Going back in time, Thomas Dewey, the Republican Governor of New York and his party's presidential candidate twice, did not have a rematch with any of his rivals. He was up against FDR in 1944 and then against Harry Truman in 1948. Dewey was ahead in the polls in 1948, suggesting that he would turf Truman out of the White House. He went to sleep as the votes were being counted. By the time he awoke, Truman had edged past him to have his own four years as President (Truman had come into office when President Roosevelt died in April 1945).
The unexpected and the surprising have often been the staple of presidential politics in America. In 2016, the media projected a landslide for Hillary Clinton over the abrasive Donald Trump. In the event, it was Trump who pushed Clinton aside and went on to have a tumultuous four years as President. Speaking of individuals seeking the presidency as candidates twice, Richard Nixon comes to mind.
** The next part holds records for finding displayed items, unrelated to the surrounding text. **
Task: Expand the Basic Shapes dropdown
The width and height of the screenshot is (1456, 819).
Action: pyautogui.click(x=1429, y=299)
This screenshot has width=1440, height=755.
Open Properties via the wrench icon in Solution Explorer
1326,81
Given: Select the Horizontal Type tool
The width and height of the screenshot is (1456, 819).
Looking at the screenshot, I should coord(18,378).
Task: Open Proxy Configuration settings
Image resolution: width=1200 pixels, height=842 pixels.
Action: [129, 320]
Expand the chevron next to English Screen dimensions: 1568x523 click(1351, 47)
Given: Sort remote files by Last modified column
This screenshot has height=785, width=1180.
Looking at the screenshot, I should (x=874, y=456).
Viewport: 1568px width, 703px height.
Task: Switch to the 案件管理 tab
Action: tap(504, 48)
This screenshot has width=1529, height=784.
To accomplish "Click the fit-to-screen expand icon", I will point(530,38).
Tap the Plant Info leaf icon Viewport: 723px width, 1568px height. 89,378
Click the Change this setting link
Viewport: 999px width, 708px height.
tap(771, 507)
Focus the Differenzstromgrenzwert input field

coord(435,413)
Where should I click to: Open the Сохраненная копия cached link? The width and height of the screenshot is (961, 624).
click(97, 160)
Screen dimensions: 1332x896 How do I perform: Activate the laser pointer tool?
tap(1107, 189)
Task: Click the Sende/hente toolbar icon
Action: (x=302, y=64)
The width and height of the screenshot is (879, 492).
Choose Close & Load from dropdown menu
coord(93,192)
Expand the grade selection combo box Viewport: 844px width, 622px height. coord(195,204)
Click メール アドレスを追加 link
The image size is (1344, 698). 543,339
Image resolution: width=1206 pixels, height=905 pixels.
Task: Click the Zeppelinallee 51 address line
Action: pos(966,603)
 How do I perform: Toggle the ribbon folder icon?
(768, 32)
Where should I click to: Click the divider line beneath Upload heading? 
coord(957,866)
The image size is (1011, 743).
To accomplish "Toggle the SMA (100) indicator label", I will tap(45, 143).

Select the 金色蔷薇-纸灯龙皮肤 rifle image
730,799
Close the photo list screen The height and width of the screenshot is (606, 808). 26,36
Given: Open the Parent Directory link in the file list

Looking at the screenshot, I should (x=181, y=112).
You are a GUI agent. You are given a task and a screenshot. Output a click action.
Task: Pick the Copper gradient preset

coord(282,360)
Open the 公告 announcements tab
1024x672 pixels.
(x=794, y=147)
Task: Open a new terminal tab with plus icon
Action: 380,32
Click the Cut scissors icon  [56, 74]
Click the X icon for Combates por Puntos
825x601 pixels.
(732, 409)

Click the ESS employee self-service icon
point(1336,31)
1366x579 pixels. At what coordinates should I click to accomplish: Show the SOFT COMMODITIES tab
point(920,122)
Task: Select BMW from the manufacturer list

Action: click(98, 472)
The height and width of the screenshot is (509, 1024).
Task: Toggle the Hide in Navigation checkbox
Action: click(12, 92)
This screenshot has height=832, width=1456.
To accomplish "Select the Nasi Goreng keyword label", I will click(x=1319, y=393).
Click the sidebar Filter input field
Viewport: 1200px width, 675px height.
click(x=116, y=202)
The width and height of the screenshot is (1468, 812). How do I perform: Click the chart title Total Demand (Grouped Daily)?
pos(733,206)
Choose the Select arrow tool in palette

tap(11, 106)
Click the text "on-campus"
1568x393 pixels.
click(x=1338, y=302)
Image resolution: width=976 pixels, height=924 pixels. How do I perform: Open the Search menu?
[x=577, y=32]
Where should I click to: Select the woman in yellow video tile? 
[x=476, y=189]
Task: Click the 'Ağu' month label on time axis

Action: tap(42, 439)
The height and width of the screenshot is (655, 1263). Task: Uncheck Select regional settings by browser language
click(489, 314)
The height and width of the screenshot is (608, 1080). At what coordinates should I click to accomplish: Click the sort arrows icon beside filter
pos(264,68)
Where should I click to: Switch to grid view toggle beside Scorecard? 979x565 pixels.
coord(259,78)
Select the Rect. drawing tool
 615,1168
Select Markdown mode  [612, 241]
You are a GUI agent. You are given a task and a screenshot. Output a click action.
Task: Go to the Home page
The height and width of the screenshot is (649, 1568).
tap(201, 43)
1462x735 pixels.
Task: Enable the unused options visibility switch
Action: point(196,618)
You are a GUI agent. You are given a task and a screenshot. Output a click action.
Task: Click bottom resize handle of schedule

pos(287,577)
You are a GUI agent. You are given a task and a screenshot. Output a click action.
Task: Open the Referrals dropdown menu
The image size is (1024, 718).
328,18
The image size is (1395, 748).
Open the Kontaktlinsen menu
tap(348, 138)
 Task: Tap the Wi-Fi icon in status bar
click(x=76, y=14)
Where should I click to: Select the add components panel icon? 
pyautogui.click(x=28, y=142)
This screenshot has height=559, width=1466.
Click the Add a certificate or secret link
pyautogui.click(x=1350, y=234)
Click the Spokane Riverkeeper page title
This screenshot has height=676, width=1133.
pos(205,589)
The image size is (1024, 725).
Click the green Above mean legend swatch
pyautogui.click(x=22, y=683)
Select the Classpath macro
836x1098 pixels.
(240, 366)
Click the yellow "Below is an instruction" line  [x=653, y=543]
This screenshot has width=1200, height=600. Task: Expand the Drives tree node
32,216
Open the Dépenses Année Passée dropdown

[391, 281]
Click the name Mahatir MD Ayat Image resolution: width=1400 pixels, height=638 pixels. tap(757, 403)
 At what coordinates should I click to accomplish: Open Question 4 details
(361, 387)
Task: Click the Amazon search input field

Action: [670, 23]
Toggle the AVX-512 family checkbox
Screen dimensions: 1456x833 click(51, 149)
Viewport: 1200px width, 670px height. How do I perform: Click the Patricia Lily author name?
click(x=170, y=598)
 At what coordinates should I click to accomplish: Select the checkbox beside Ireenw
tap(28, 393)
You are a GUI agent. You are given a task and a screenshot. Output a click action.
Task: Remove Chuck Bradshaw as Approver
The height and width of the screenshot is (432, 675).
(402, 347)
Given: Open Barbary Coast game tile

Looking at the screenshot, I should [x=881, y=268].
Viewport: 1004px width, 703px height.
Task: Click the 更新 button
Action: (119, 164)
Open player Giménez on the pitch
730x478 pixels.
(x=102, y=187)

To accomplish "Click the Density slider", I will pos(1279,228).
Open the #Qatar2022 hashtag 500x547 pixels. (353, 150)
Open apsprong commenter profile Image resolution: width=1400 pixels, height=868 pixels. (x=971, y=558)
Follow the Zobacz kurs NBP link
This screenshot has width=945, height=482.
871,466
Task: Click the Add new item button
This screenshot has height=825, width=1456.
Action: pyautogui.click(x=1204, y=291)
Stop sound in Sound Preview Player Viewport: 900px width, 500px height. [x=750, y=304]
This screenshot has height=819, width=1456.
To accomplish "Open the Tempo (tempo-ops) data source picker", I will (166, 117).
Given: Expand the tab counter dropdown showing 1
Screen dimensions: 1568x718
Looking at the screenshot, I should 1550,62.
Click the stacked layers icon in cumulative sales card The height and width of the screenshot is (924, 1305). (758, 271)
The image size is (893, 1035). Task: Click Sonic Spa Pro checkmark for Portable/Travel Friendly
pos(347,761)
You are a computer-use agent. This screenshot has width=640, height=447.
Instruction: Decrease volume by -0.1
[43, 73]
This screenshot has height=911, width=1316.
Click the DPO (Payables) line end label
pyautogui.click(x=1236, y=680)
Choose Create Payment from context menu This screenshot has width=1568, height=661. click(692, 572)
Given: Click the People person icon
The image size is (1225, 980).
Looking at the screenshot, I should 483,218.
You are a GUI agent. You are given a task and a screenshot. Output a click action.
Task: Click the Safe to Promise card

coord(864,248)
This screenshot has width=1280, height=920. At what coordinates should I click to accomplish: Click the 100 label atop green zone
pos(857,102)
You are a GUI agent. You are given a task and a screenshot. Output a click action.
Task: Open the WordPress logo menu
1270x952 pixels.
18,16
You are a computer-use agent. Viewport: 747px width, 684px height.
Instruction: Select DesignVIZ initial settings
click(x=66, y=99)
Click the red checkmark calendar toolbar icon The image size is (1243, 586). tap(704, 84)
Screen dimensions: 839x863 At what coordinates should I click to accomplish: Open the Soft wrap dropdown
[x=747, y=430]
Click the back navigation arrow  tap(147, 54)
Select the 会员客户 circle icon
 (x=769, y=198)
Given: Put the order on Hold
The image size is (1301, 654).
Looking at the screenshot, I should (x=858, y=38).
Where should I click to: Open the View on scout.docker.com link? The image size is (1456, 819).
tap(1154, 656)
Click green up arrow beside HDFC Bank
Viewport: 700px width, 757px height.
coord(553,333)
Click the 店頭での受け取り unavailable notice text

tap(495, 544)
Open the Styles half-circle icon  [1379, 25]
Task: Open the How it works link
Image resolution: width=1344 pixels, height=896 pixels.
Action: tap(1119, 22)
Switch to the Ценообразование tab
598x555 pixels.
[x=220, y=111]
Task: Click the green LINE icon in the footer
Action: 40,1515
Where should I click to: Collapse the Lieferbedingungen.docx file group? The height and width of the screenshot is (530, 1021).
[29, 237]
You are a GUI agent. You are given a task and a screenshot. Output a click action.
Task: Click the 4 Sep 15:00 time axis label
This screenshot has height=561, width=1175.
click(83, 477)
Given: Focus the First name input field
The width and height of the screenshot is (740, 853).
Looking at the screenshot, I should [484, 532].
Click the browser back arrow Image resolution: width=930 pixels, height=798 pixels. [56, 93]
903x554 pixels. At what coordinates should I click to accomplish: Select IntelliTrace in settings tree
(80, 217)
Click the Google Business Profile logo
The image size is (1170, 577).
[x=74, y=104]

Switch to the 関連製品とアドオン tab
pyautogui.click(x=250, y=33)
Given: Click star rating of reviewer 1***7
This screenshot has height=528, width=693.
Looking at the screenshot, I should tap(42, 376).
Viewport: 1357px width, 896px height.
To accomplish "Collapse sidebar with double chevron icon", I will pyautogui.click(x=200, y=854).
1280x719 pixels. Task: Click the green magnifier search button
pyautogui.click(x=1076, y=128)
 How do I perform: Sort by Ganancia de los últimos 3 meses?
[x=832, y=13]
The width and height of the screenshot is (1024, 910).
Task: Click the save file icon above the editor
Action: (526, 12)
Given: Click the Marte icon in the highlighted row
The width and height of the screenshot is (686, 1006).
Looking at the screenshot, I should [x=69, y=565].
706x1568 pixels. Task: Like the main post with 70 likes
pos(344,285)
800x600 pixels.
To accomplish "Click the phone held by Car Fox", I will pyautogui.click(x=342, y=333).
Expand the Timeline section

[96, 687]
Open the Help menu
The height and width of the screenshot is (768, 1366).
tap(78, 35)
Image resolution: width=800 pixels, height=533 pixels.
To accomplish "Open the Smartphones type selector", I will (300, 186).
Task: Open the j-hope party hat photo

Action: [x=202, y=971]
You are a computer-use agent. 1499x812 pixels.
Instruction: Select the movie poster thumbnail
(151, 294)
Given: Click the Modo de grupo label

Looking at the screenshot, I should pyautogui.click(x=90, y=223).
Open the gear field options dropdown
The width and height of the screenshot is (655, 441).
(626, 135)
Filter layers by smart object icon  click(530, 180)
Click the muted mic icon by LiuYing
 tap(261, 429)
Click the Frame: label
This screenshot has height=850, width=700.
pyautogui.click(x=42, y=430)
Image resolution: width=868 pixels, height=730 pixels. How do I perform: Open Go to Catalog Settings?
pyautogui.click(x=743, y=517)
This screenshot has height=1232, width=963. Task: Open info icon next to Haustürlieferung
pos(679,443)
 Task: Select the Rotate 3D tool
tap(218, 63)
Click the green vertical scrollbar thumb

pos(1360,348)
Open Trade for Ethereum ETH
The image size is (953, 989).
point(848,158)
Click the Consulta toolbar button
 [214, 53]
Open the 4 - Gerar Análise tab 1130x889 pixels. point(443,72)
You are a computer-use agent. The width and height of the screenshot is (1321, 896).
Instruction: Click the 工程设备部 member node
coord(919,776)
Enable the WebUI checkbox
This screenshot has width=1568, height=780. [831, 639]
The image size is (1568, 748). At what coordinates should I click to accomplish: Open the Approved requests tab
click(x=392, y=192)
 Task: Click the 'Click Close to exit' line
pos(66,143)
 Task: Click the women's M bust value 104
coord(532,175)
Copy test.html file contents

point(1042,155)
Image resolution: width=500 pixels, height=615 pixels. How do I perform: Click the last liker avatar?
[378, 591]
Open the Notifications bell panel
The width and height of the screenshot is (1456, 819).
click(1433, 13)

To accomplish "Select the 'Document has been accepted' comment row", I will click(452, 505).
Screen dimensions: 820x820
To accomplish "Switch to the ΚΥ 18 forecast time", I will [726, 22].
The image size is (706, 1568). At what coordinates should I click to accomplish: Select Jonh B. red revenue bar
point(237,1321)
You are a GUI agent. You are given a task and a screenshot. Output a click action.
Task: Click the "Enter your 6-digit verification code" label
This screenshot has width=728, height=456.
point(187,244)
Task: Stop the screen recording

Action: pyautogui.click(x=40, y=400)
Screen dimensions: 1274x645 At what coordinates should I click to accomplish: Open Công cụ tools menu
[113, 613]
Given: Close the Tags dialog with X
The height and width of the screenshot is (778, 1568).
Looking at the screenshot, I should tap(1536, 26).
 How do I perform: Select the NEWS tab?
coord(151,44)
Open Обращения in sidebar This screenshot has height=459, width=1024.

In 1960, as Vice President and the Republican nominee, he lost the presidential election to Senator John F. Kennedy, the Democratic Party candidate. A reinvented Nixon returned to the centre of presidential politics in 1968, attained his party's nomination for a second time and went on to narrowly beat his Democratic rival, Vice President Hubert Humphrey.
American Presidents have sprung from among Senators, Governors and Vice Presidents. Trump has been the exception, with his background in business. Barack Obama was in his first term as Senator when he decided to be President. Bill Clinton and George W. Bush were both Governors before seeking the presidency. In modern times, Harry Truman and Lyndon Johnson succeeded to the presidency following the death of President Roosevelt and President Kennedy, in that order.
In 2024, assuming there is a Biden-Trump rematch, it will be sixty years since Lyndon Johnson defeated the conservative Republican Senator Barry Goldwater by a landslide. If Donald Trump succeeds in retaking the White House from Joe Biden, he will be the second man to have two terms as President, with an interregnum of four years, after Grover Cleveland.
But if Trump loses, will there be a repeat of the less than presidential behaviour he indulged in when he lost the race in 2020? More to the point, now that Trump has been found guilty of sexually assaulting a woman, to what degree will that judgment have an impact on his chances of reclaiming the Republican presidential nomination?